Provides a simple in-memory POJO Multi Version Concurrency Control (MVCC) cache
This project contains a simple in-memory Multi-version concurrency control cache for use in Java projects.
In our words: Multi-version concurrency control (MVCC) is a standard technique for avoiding conflicts between reads and writes of the same object. POJO-MVCC guarantees that each transaction sees a consistent view of the object by reading non-current data for objects modified by concurrent transactions. MVCC is a fairly common technique in database transaction implementation and is becoming more common in caching implementations.
One of the benefits of a MVCC approach is that is more efficient than traditional locking implementations for sharing objects in certain situations. This library aims to provide an API that is similar to that of java.util.Map, but has MVCC features - without requiring the use of a database or the configuration of a fully-featured enterprise caching provider.
The emphasis for this project is on simple. That being said, it has the following features:
Completely in-Memory MVCC - so there is no need to start up a database, write to the file-system etc.

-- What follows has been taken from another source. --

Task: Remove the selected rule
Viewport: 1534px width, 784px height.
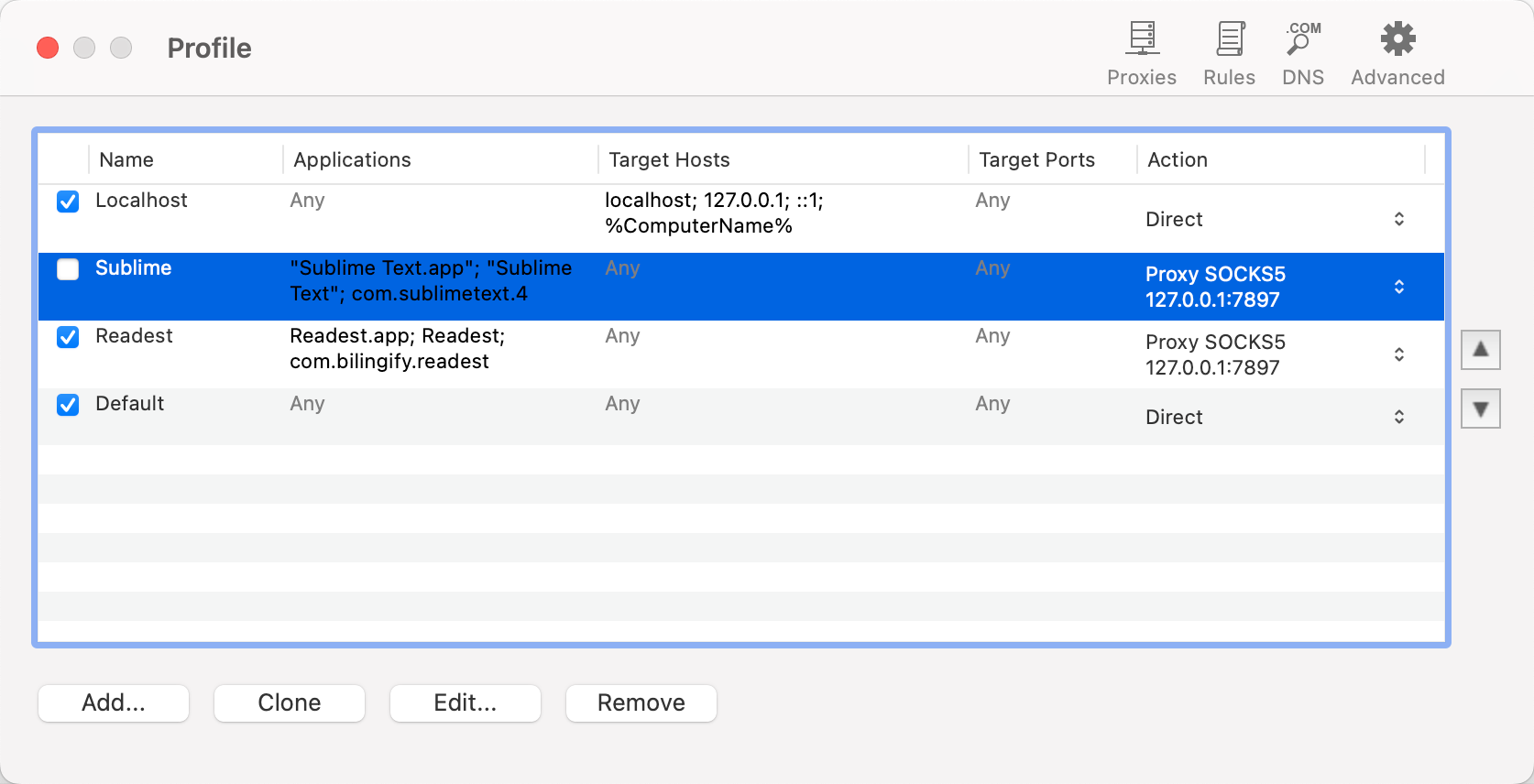Action: (641, 702)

Completely Standalone - there is no clustering, replication, domains etc. to configure. Not implemented using a database or any third-party libraries.
Configurable - supports pluggable expiration of revisions, pluggable rules for resolving conflicts etc.

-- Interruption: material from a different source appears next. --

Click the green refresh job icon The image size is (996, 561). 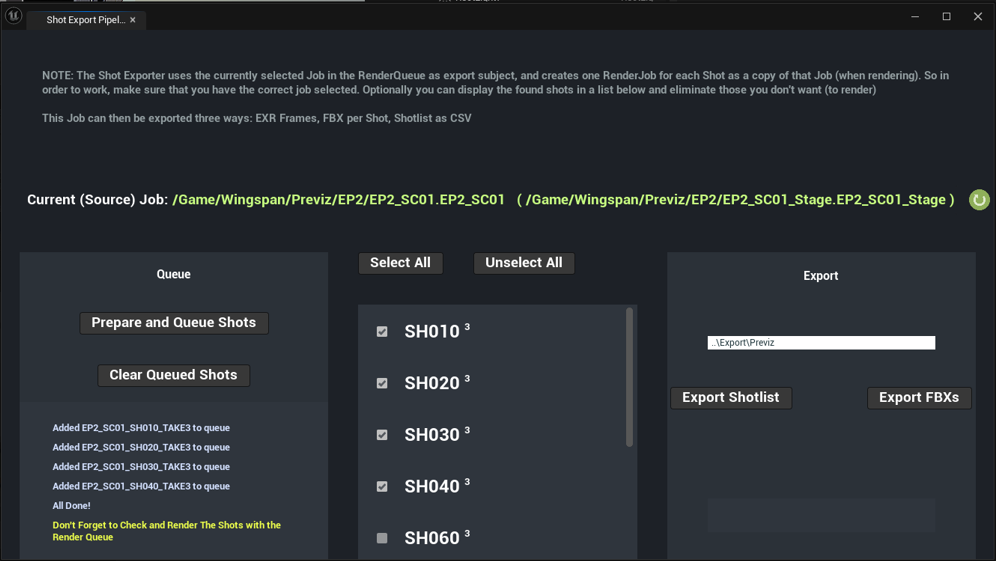coord(979,200)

Subversion-style API - operations are similar to subversion: refresh(), checkout(), commit(), revert(), export().
Easy to use - just create a RootElementStore instance and a CacheElementFactory and you're good to go.

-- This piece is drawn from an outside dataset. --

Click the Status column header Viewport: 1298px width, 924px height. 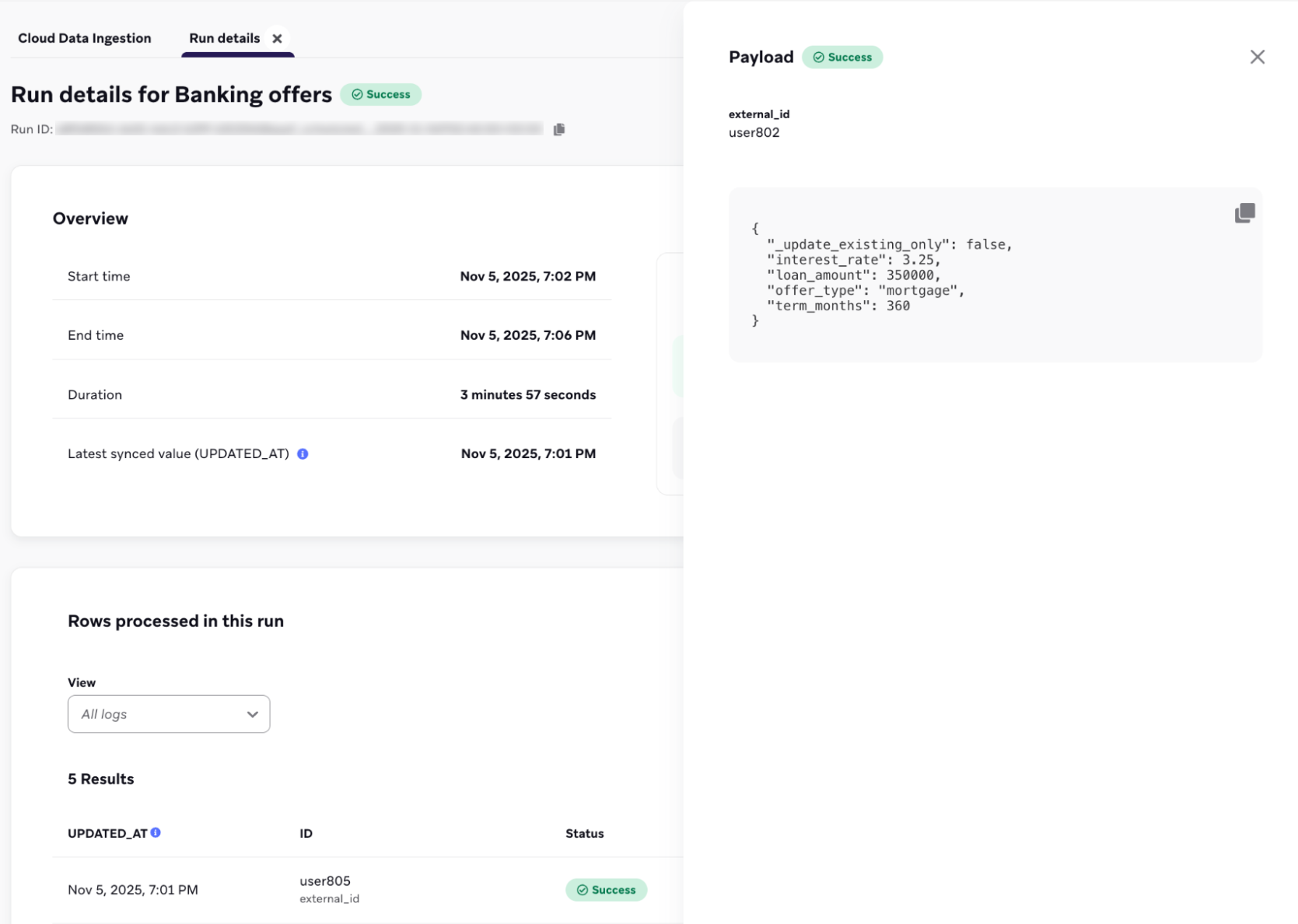pyautogui.click(x=584, y=833)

Thread safe - allowing shared access of objects between threads. The RootElementStore is protected using read/write locks (java.util.concurrent.ReadWriteLock).
Allows the creation of a object cache, and modification, addition and removal through a separate cloned copy of the cache. When the changes are to be made that can be committed back to the master-cache.
Basically this library gives similar semantics to Subversion for POJO's.
See the Getting Started page to get started in four lines of code!
This library can be used for those times when you want to keep snapshots of an object's state at certain points in time. Such uses could be providing a primitive Software Transactional Memory implementation, providing some transaction support or use as a read-cache for a web-service.
In other projects we have been working on there has been a few cases where a "versioned java.util.Map could have come in real handy. Getting sick of always wishing for one, but not wanting to use a more "complete" solution (such as EHCache, JBoss Cache etc.) we sat down and implemented it.
Basically, you can use this library to create a sort of Software Transactional Memory for sharing objects between threads.
What it isn't
This is not an enterprise caching provider. It serves a very specific purpose - providing a MVCC'd java.util.Map for use in applications. We think that this library works quite well and exceeds any reasonable performance and memory expectations (see Performance).
How it works
This library works similar to subversion in it's internal implementation. The RootObjectCache maintains a RevisionObjectList for each revision. When a checkout() is performed the keys from the current RevisionObjectList are cloned into a RevisionObjectCache. When an object is retrieved from the RevisionObjectCache is performed (using the get() method) the original object from the RootObjectCache is cloned (using the CacheElementFactory clone() method). Additions and removals are also stored in separate lists.
When a commit() is performed all added objects are cloned (using the CacheElementFactory clone() method), removed objects are deleted from the RootObjectCache and all modified objects are refreshed (again using the CacheElementFactory clone()).
When a modified object is commit()ted back into the RootObjectCache the CacheElementFactory's merge() method is called, allowing you to specify how you want merge issues to be resolved. It is possible to provide whatever merging strategy you like using this method - most recent wins, no merging of stale data etc.
Only modified objects are kept in the RevisionObjectCache, minimising the amount of object cloning that must be performed. The RootObjectCache only stores "deltas" for object changes - again reducing the amount of memory used. The RootObjectCache also allows a CacheExpiryPolicy and a CacheExpiryHandler to be provided which will determine when older revisions should be removed from the cache, and what to do with expired objects (write them to disk etc.).